However, it believes the extent of the consumption recovery’s durability is unclear without an improvement in consumer confidence. It expects consumption to slow in the second half (H2) this year, as indicated by July’s moderating retail sales.
Consumer spending growth picked up in H1 2025 on the stimulus from a consumer goods trade-in programme. This, along with broader fiscal stimulus and robust exports, is likely to keep 2025 gross domestic product (GDP) growth in China at 4.5-5 per cent, above Fitch’s 4.2-per cent June forecast.
Since the pandemic, subdued household confidence has led to cyclical weakness in consumption, which Fitch Ratings believes is likely to persist.
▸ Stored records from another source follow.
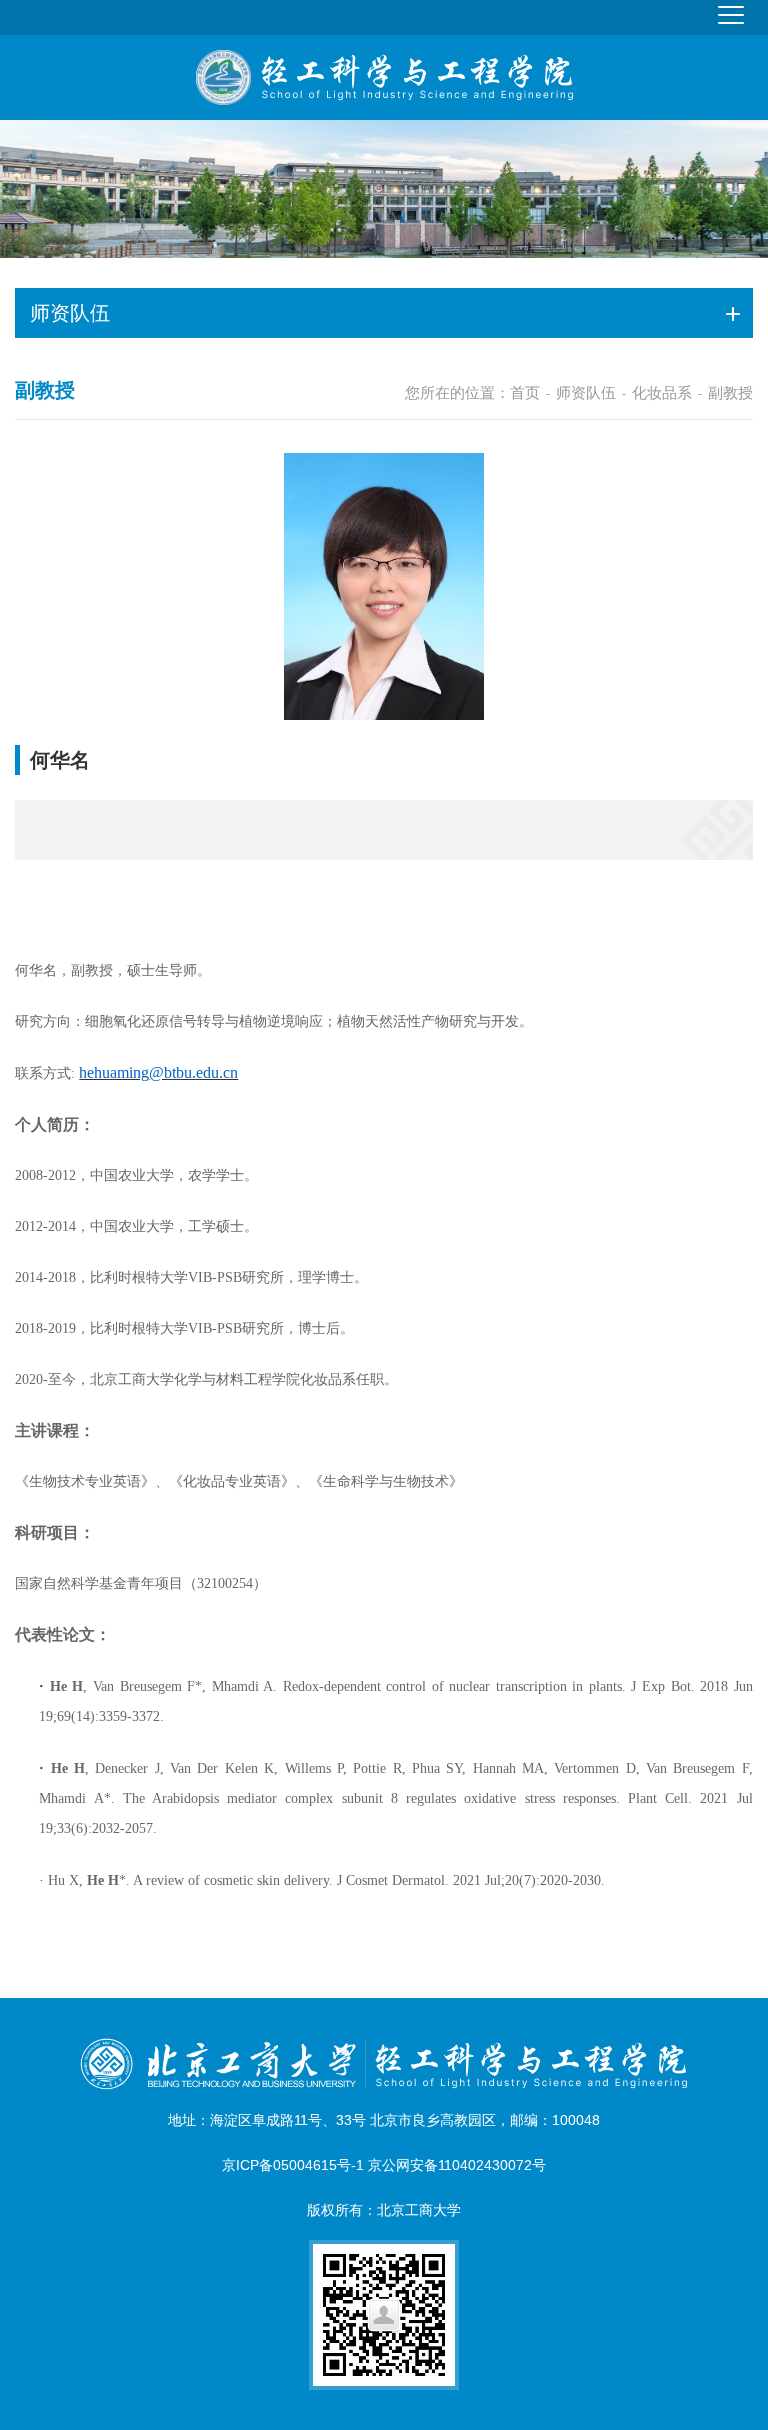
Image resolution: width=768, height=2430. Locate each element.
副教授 (730, 392)
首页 (525, 392)
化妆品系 (662, 392)
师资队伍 (586, 392)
Low confidence reflects uncertainty over income growth, employment prospects and negative wealth effects from the property correction.
The organisation does not expect significant additional fiscal stimulus in H2 2025. Fiscal settings are expansionary in 2025 and strong H1 GDP growth has brought the government closer to achieving its growth objective. Therefore, it is sticking with its 8.4 per cent of GDP deficit forecast.
Enhancing social safety nets will require additional fiscal spending, potentially adding to medium-term fiscal pressures amid already elevated deficits and declining fiscal revenue.
However, there is headroom at the current ‘A’/Stable rating, after its downgrade from ‘A+’/Negative in April 2025, to manage the medium-term path of gradual consolidation and still rising debt, Fitch added.